TASK TO COMPLETE:
Quote, word for word, the passage of the web page on website archiving that begins with "The book is" and continues through "versions are identical).".

DOCUMENT SECTION:
= = = = = = =
Archiving websites

Test of archiving software / Internet and web-archiving resources

 
 
This web page presents material related to the publication Archiving websites. General considerations and strategies by Niels Brügger (The Centre for Internet Research, Aarhus 2005).
 

This book treats the micro archiving of websites, i.e. archiving by researchers, students or others without special technical knowledge who, using a standard computer, wish to save a website for further study. The phenomenon is discussed from the standpoint that Internet research must be able to stabilise and save the object of its analysis. However, the Internet is endowed with certain fundamental media-specific dynamics that make stabilisation difficult. Based on an account and discussion of these dynamics (linked as they are to sender, text and recipient) the following double conclusion is reached.
 
 
 
 
Firstly, unlike other well-known media, the Internet does not simply exist in a form suited to being archived, but rather is first formed as an object of study in the archiving, and it is formed differently depending on who does the archiving, when, and for what purpose. Secondly, this means that there is an element of subjective creation in the archived material, so that methodical deliberations are necessary — in other words, the answers to why and how the archived material has been created. These conclusions form the starting point for the last section of the book, which, based on comprehensive tests of archiving software, discusses in depth the elements that can be included in an archiving strategy.
 
 

The book is free of charge, and as long as in print, copies of the book may be obtained by contacting cfi@imv.au.dk. Please specify complete address. An electronic version can be downloaded from this site (for the purpose of citation please note that the printed and electronic versions are identical).
 
  
Please address any comments on the book or the website to nb@imv.au.dk.
 
A test of archiving software has been carried out as a supplement to the book. The test was done by graduate student Bo Hovgaard Thomasen, and its premises and main results are explicated in the text Test of software and strategies for micro-archiving websites.

Note: We do not have the resources to offer technical support or other advice on the use of the tested archiving programmes beyond what can be found in the individual tests.
 

Top

Test of archiving software for micro-archiving websites (2004)

General conclusions

The test of 18 different software programmes for micro-archiving websites, with 4 archiving methods, was carried out from July-December 2004 by graduate student Bo Hovgaard Thomasen, on the background of Niels Brügger's book (2005) Archiving websites. General considerations and strategies.

As regards software that archives a 'complete website', we can conclude that the programmes in the test that archive most completely are WebHTTrack 3.33-beta-3 and WinHTTrack 3.33-beta-3. DeepVacuum 1.24, wget 1.9, and WebReaper 9.8 can also be used, but their archiving results have more deficiencies than the two first-mentioned programmes. There are considerable differences between the programmes - among other things, archiving speed – but they can all archive websites so that they appear more or less as they do online. The exception to this rule is that content elements requiring an online presence for viewing cannot be archived using this method. It was found to be advantageous to limit link-levels, domains (internal and external) and filtering, in order to ensure that archiving was limited to the desired web pages.
= = = = = = =
Items stored from a collection:
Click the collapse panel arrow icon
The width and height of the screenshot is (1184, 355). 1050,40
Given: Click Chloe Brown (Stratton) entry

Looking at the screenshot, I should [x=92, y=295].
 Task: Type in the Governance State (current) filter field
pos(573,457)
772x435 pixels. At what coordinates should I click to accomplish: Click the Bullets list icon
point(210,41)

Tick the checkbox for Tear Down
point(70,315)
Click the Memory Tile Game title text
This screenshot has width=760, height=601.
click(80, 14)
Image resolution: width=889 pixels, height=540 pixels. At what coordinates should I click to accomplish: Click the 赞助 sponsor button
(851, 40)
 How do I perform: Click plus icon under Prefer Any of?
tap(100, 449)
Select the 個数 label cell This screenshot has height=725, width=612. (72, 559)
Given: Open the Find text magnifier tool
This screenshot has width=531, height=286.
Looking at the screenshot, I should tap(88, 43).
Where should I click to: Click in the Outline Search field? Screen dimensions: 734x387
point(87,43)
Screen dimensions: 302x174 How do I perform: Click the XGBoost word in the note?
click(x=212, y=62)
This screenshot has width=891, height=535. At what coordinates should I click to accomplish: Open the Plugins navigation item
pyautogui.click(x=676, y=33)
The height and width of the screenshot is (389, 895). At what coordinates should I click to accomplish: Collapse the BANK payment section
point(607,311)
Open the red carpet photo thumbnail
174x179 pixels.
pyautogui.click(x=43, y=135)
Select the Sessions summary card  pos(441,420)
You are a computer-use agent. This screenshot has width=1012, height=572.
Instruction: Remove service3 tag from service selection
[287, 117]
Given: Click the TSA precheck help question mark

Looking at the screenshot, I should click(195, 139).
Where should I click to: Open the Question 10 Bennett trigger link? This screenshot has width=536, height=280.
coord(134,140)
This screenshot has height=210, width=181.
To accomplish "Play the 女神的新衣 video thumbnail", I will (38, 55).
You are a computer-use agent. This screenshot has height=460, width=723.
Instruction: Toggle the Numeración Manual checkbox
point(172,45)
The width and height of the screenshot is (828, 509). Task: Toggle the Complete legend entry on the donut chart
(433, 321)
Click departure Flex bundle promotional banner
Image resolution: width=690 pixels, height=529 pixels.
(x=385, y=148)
= = = = = = =
RESPONSE BELOW:
The book is free of charge, and as long as in print, copies of the book may be obtained by contacting cfi@imv.au.dk. Please specify complete address. An electronic version can be downloaded from this site (for the purpose of citation please note that the printed and electronic versions are identical).